Work item:
What is the number of lines in the data that contain "with"? Nothing besides that number, please.

Material for this task:
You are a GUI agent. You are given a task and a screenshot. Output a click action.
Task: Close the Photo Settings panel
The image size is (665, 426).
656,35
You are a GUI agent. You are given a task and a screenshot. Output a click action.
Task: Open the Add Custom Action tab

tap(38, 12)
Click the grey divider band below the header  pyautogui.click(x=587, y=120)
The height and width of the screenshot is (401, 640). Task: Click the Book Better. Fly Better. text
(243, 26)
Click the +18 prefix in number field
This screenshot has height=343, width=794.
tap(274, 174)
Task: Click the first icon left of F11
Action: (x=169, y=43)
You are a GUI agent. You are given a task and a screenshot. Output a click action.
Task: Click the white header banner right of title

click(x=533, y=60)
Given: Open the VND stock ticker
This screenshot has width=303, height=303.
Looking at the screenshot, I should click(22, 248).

---

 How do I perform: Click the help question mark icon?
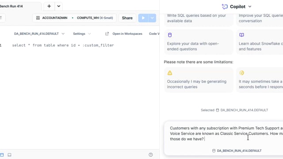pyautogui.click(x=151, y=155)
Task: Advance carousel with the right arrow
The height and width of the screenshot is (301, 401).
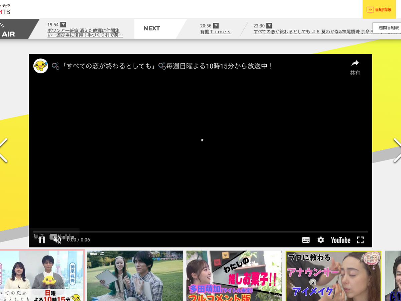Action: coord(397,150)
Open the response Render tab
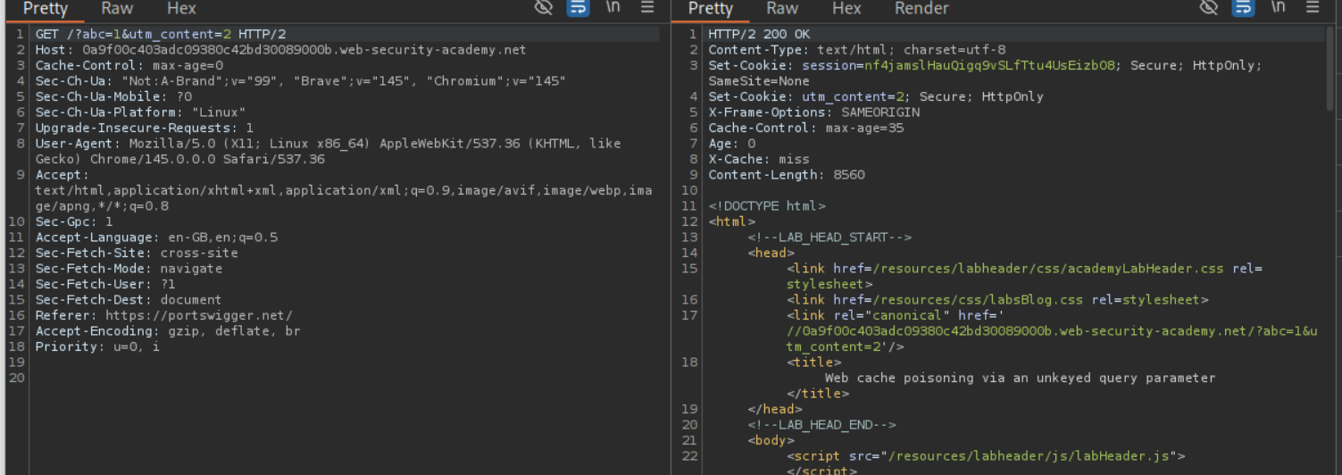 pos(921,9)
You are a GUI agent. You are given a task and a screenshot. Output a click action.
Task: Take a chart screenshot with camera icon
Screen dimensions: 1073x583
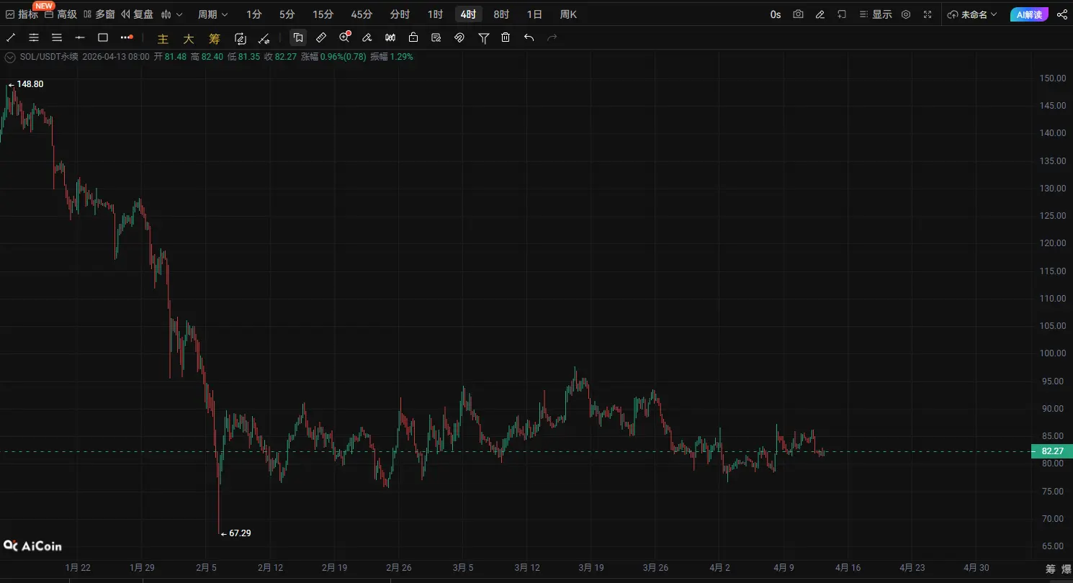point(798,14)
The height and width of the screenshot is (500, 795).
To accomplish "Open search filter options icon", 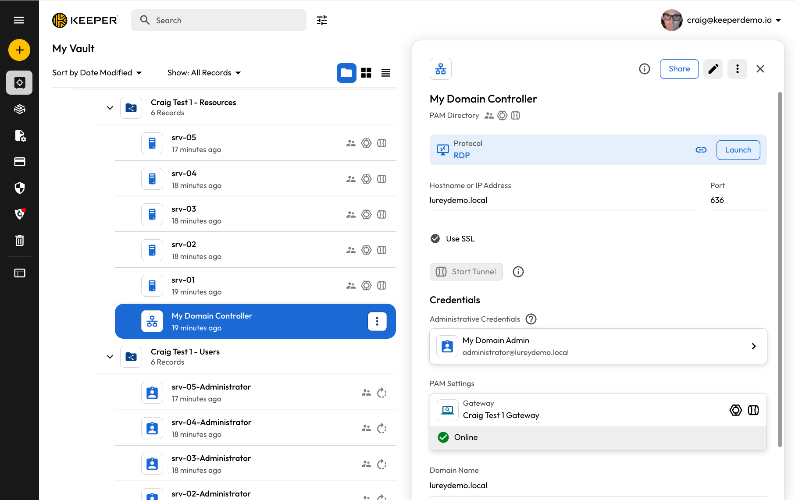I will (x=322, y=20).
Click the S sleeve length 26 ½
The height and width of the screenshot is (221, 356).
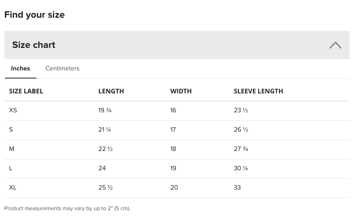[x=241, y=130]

Answer space:
2